■ Exercise task
Please rewrite the Amazon same-day delivery text below, starting with "Instant gratification is" and going on through "it'll cost you.", and substitute "seller" for "retailer".

■ Text section
----------------
Instant gratification is a little closer at
Amazon.com (Nasdaq: AMZN). The leading online
retailer is now offering same-day delivery in select cities
-- but it'll cost you.
Baltimore, Boston, Las Vegas, New York City, Philadelphia,
Seattle, and Washington, D.C., are the first metropolitan
hubs to get the service this week. Eligible orders placed on
weekday mornings, with cutoff times between 10 a.m. and 1
p.m., depending on the city, will arrive no later than 8 p.m.
that day.
Amazon will have to do a lot of legwork to make it all
possible, and customers will of course foot the bill. If you
want a new CD, for example, the same-day delivery fee is
$10.99 for the shipment
plus$1.99 per item.
I don't care how big of a Breaking Benjamin fan you may
be: You're probably not willing to pay $12.98 to ship an
$11.99 copy of the band's new
Dear AgonyCD.
The math gets kinder on bigger-ticket items, but delivery
rates also go up by category. Automotive parts, for example,
incur a $14.50 shipment fee along with $3.99 for every pound
of merchandise ordered.
----------------
■ Recorded data
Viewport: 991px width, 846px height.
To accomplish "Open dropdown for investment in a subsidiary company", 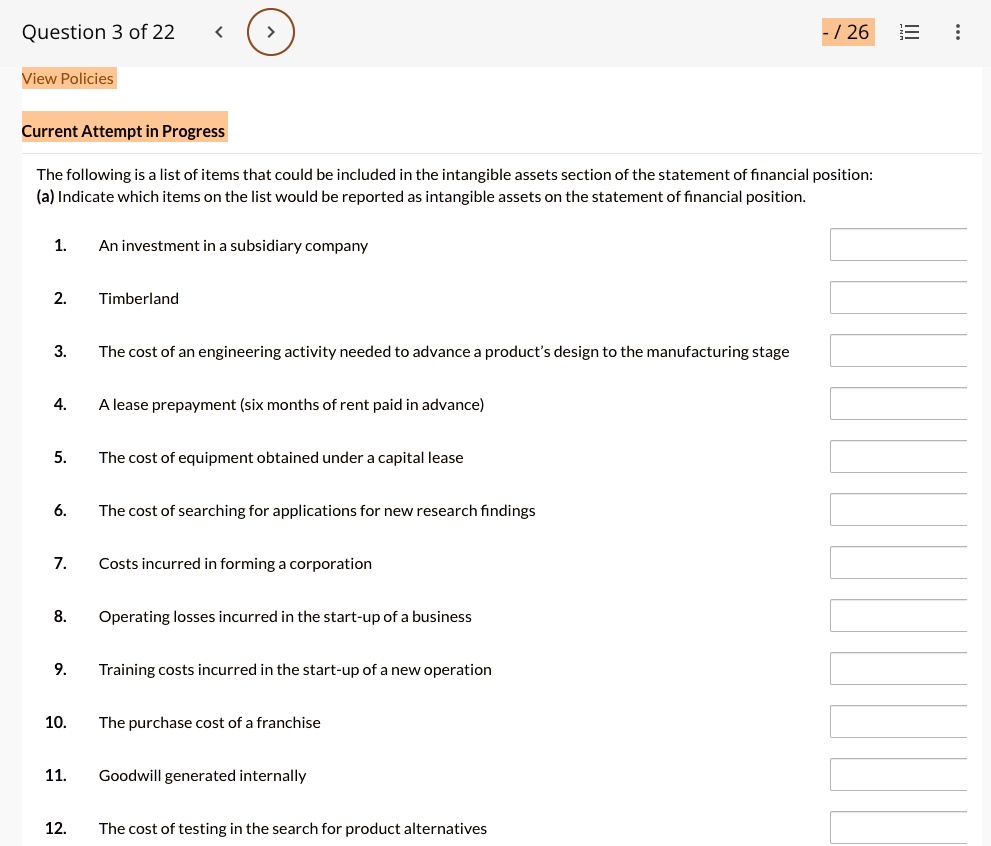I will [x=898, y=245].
----------------
■ Full response
Instant gratification is a little closer at
Amazon.com (Nasdaq: AMZN). The leading online
seller is now offering same-day delivery in select cities
-- but it'll cost you.